-- DATASET RECORDS --
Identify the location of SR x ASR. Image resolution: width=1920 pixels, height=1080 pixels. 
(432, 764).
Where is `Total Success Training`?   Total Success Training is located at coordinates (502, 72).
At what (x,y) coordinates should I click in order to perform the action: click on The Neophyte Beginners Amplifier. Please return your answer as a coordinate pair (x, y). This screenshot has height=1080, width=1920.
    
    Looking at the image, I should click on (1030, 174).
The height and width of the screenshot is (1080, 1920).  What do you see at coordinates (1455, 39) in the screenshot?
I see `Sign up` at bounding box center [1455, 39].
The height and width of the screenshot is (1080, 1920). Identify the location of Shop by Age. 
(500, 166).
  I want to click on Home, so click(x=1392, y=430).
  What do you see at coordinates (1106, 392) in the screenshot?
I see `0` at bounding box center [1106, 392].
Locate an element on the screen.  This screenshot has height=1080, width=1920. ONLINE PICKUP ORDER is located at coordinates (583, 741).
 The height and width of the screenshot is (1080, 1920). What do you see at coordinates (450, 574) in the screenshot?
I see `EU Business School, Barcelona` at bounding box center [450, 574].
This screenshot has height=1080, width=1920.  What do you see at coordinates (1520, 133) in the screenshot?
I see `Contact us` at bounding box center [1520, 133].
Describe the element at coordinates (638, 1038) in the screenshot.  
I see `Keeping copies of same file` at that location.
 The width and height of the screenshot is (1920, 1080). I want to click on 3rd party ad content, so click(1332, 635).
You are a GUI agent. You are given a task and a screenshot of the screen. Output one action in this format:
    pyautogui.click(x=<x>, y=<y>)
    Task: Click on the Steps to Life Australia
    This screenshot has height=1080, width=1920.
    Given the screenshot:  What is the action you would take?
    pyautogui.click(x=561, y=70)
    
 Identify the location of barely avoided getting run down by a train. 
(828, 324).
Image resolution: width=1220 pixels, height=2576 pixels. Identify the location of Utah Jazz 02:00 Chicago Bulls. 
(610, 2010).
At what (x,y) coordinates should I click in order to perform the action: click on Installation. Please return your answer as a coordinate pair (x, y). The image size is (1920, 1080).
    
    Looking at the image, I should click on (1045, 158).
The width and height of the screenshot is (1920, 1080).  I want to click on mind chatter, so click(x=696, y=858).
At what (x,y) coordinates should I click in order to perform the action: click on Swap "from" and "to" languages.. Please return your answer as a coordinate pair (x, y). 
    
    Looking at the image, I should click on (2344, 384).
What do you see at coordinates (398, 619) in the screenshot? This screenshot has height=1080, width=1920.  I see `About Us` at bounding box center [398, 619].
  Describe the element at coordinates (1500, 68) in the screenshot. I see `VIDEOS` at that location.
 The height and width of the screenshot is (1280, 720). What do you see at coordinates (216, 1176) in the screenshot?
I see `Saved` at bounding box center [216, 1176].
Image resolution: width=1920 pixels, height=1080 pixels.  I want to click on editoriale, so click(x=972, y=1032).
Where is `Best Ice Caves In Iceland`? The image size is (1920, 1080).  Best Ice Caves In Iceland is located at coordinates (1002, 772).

-- WHAT YOU WILL DO --
In the data above, change each "Identify the location of" to "Find the position of" and keep every other part of the lines the same.

-- TASK RESULT --
Find the position of SR x ASR. Image resolution: width=1920 pixels, height=1080 pixels. 
(432, 764).
Where is `Total Success Training`?   Total Success Training is located at coordinates (502, 72).
At what (x,y) coordinates should I click in order to perform the action: click on The Neophyte Beginners Amplifier. Please return your answer as a coordinate pair (x, y). This screenshot has height=1080, width=1920.
    
    Looking at the image, I should click on (1030, 174).
The height and width of the screenshot is (1080, 1920).  What do you see at coordinates (1455, 39) in the screenshot?
I see `Sign up` at bounding box center [1455, 39].
The height and width of the screenshot is (1080, 1920). Find the position of Shop by Age. 
(500, 166).
  I want to click on Home, so click(x=1392, y=430).
  What do you see at coordinates (1106, 392) in the screenshot?
I see `0` at bounding box center [1106, 392].
Locate an element on the screen.  This screenshot has height=1080, width=1920. ONLINE PICKUP ORDER is located at coordinates (583, 741).
 The height and width of the screenshot is (1080, 1920). What do you see at coordinates (450, 574) in the screenshot?
I see `EU Business School, Barcelona` at bounding box center [450, 574].
This screenshot has height=1080, width=1920.  What do you see at coordinates (1520, 133) in the screenshot?
I see `Contact us` at bounding box center [1520, 133].
Describe the element at coordinates (638, 1038) in the screenshot.  
I see `Keeping copies of same file` at that location.
 The width and height of the screenshot is (1920, 1080). I want to click on 3rd party ad content, so click(1332, 635).
You are a GUI agent. You are given a task and a screenshot of the screen. Output one action in this format:
    pyautogui.click(x=<x>, y=<y>)
    Task: Click on the Steps to Life Australia
    This screenshot has height=1080, width=1920.
    Given the screenshot:  What is the action you would take?
    pyautogui.click(x=561, y=70)
    
 Find the position of barely avoided getting run down by a train. 
(828, 324).
Image resolution: width=1220 pixels, height=2576 pixels. Find the position of Utah Jazz 02:00 Chicago Bulls. 
(610, 2010).
At what (x,y) coordinates should I click in order to perform the action: click on Installation. Please return your answer as a coordinate pair (x, y). The image size is (1920, 1080).
    
    Looking at the image, I should click on (1045, 158).
The width and height of the screenshot is (1920, 1080).  I want to click on mind chatter, so click(x=696, y=858).
At what (x,y) coordinates should I click in order to perform the action: click on Swap "from" and "to" languages.. Please return your answer as a coordinate pair (x, y). 
    
    Looking at the image, I should click on (2344, 384).
What do you see at coordinates (398, 619) in the screenshot? This screenshot has height=1080, width=1920.  I see `About Us` at bounding box center [398, 619].
  Describe the element at coordinates (1500, 68) in the screenshot. I see `VIDEOS` at that location.
 The height and width of the screenshot is (1280, 720). What do you see at coordinates (216, 1176) in the screenshot?
I see `Saved` at bounding box center [216, 1176].
Image resolution: width=1920 pixels, height=1080 pixels.  I want to click on editoriale, so click(x=972, y=1032).
Where is `Best Ice Caves In Iceland`? The image size is (1920, 1080).  Best Ice Caves In Iceland is located at coordinates (1002, 772).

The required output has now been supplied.